A reliquary is a container for holy relics.
According to religious texts, the historical
Buddha Shayamuni was cremated after his death
and his ashes distributed between eight
reliquaries. These were placed within eight
hemispherical dome-shaped mounds known as
In the 3rd century B.C. the north Indian ruler King
Ashoka, is reputed to have opened these eight
monuments and further subdivided the ashes
between a larger number of stupas. This was
regarded as an act of great piety as it enabled
many more believers to have access to the relics.
Buddhism spread to Gandhara from the Ganges
basin in northern India in the 2nd century B.C.
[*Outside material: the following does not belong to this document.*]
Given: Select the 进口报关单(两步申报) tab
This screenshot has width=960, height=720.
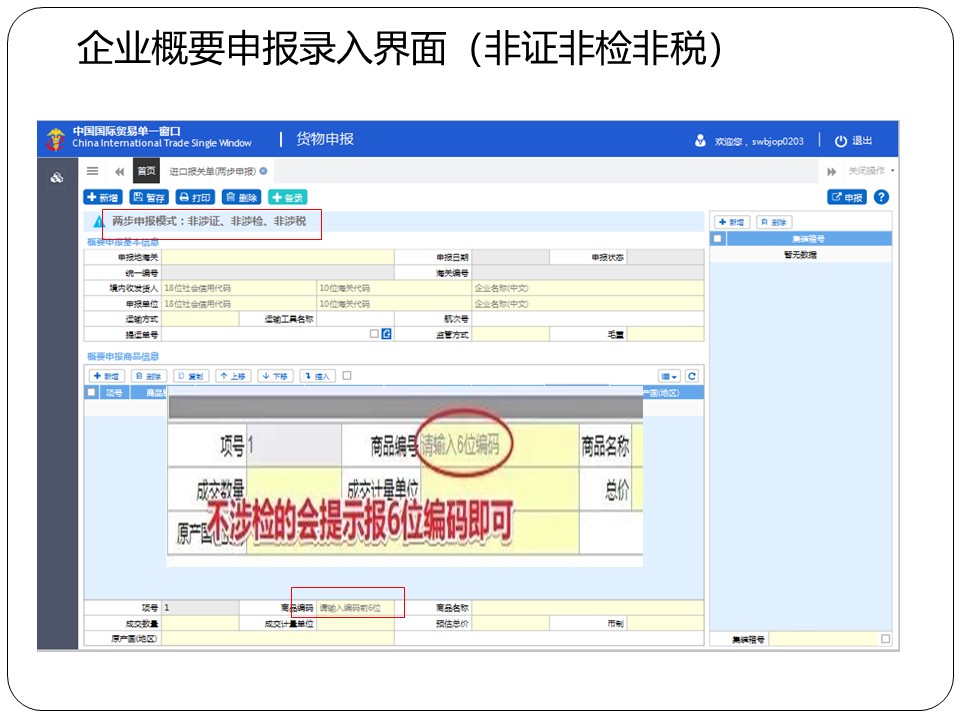Looking at the screenshot, I should (211, 171).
In the following centuries many religious sites in
Gandhara claimed to possess relics of the
Buddha and they became important pilgrimage
destinations, visited by devotees from all over
Asia, especially China.
This vessel is designed as an independent small-
scale monument and may have contained a relic
as well as other small offerings such as glass
beads or coins. Model stupas were also
commissioned as reliquaries for the remains of
eminent monks or Buddhist devotees. Such
containers were often donated to
monastic foundations by lay followers as a
means to earn merit and generate good karma. It
has an elegant design of stylized foliage on the
lid. The small umbrella-like finial is a reference
to the architecture of the stupas in which the
original Buddha relics were stored.
The stupas and in consequence such reliquaries
were designed to reflect the
order of the cosmos. The base was associated
with the earthly sphere, whilst the ‘umbrellas’
symbolized the heavens. This remarkable object
is carved from green schist, a material indigenous
to the region and therefore popular with local
carvers. As a physical manifestation of early
Buddhist piety this object has important
historical and religious associations.
For a similar example see, ‘The Art of Gandhara
in the Metropolitan Museum of Art,’ (New York,
2007), p. 24, fig. 21.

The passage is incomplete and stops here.